Understanding Asyncio in Python

Most Python developers may have only worked with synchronous code in Python. However, if you are a data scientist, you may have used the multiprocessing library to run some calculations in parallel. And if you are a web developer, you may have come across concurrency with threading. Both multiprocessing and threading are advanced concepts in Python and have their own specific fields of application.

What Is Asyncio?

Asyncio is a Python library that’s used to write concurrent code with async and await syntax. It’s used primarily in I/O-bound tasks, such as web page development or fetching data from APIs.

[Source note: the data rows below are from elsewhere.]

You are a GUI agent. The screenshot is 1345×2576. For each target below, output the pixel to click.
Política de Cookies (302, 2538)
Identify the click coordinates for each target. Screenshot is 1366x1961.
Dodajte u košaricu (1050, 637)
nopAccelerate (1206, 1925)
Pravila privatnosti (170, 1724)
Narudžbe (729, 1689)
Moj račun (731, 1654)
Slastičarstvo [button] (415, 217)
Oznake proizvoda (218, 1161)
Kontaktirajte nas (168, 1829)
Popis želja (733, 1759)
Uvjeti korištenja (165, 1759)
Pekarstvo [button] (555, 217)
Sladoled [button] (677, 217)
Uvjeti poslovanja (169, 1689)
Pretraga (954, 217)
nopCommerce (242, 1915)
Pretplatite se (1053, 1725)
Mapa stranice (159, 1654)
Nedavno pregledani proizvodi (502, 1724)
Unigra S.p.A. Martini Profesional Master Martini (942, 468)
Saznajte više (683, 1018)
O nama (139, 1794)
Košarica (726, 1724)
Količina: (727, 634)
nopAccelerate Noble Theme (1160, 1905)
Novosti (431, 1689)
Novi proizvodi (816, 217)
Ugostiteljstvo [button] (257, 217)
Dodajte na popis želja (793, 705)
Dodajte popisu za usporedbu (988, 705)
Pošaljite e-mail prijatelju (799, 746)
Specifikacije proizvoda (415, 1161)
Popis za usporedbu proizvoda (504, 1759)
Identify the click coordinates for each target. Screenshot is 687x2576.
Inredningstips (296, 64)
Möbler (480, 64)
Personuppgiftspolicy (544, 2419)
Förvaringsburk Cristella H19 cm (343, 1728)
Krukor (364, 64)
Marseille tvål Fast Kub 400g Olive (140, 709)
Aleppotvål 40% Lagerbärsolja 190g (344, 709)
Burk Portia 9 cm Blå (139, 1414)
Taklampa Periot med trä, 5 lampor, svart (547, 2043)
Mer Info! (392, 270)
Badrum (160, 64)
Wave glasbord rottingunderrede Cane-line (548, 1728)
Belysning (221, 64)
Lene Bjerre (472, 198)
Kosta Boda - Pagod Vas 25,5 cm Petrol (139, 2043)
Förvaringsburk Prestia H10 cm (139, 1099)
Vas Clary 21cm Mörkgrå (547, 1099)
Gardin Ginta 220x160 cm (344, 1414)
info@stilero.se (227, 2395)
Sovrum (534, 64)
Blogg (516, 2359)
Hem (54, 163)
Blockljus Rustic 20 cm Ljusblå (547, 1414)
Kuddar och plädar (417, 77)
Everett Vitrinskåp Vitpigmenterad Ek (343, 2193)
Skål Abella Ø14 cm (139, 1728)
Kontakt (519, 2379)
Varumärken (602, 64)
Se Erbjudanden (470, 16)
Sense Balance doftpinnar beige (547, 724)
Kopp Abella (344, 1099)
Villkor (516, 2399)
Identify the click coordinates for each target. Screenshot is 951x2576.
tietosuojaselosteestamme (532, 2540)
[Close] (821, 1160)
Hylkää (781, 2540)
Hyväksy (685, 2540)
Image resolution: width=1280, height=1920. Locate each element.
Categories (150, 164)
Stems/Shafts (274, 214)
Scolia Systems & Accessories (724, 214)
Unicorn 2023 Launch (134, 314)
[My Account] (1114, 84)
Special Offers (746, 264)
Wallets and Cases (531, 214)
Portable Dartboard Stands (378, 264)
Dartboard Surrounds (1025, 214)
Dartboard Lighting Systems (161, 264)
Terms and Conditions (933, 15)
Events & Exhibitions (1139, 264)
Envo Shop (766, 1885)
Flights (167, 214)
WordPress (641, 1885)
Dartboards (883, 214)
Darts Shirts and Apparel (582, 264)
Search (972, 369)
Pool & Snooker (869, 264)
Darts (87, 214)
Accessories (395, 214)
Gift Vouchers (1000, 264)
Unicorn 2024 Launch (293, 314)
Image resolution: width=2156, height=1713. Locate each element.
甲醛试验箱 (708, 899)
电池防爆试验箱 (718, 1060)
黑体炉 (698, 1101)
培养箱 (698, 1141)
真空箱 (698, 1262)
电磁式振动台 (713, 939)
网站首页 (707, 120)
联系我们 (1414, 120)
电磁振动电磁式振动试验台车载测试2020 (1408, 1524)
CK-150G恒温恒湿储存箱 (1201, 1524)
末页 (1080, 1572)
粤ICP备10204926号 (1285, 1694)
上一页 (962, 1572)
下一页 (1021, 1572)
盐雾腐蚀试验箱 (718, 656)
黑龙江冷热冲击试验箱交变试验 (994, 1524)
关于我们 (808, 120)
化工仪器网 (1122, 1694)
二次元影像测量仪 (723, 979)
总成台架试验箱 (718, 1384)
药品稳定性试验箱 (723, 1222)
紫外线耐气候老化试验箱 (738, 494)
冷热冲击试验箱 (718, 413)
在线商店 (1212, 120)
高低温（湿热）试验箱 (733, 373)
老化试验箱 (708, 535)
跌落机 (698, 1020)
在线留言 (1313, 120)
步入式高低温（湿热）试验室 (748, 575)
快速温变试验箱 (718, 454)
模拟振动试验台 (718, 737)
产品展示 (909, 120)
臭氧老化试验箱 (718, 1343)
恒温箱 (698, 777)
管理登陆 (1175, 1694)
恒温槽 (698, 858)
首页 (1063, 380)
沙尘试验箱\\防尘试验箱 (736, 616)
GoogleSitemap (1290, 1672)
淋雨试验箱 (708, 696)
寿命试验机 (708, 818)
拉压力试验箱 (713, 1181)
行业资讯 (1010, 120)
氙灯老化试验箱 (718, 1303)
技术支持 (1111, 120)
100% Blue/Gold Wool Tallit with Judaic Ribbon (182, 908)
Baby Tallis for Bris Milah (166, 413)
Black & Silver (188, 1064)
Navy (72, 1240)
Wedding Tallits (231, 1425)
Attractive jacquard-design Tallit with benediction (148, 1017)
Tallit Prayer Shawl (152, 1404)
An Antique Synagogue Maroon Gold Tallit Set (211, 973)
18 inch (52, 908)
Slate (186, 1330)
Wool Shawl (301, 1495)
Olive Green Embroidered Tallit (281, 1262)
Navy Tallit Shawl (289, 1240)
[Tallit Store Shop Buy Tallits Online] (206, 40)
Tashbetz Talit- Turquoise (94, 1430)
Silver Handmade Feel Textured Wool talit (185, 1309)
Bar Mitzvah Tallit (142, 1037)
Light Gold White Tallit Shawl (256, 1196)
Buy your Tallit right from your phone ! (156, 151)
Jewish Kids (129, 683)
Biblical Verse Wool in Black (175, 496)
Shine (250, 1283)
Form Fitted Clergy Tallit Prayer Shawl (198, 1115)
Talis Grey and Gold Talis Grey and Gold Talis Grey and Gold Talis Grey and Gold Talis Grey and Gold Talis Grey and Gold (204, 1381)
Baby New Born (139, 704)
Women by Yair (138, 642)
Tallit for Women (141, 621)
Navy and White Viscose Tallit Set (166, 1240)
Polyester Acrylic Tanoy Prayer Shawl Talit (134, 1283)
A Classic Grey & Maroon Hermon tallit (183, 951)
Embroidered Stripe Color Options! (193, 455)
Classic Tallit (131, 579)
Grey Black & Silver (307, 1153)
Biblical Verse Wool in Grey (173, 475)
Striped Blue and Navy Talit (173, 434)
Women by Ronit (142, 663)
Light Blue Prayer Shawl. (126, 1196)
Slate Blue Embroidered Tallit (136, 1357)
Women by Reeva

Aside from multiprocessing and threading, there is another, new member in the concurrency family of Python, asyncio. Asyncio is a library used to write concurrent code with the async/await syntax. Similar to threading, asyncio is suitable for I/O-bound tasks, which are very common in practice. We’ll go over the basics of asyncio and demonstrate how to use this new library to write asynchronous code.

What’s the Difference Between CPU-Bound and I/O-Bound Tasks?

Before we get started with the asyncio library, it’s important to understand what CPU-bound and I/O-bound tasks are because they determine which library should be used to solve your particular problem.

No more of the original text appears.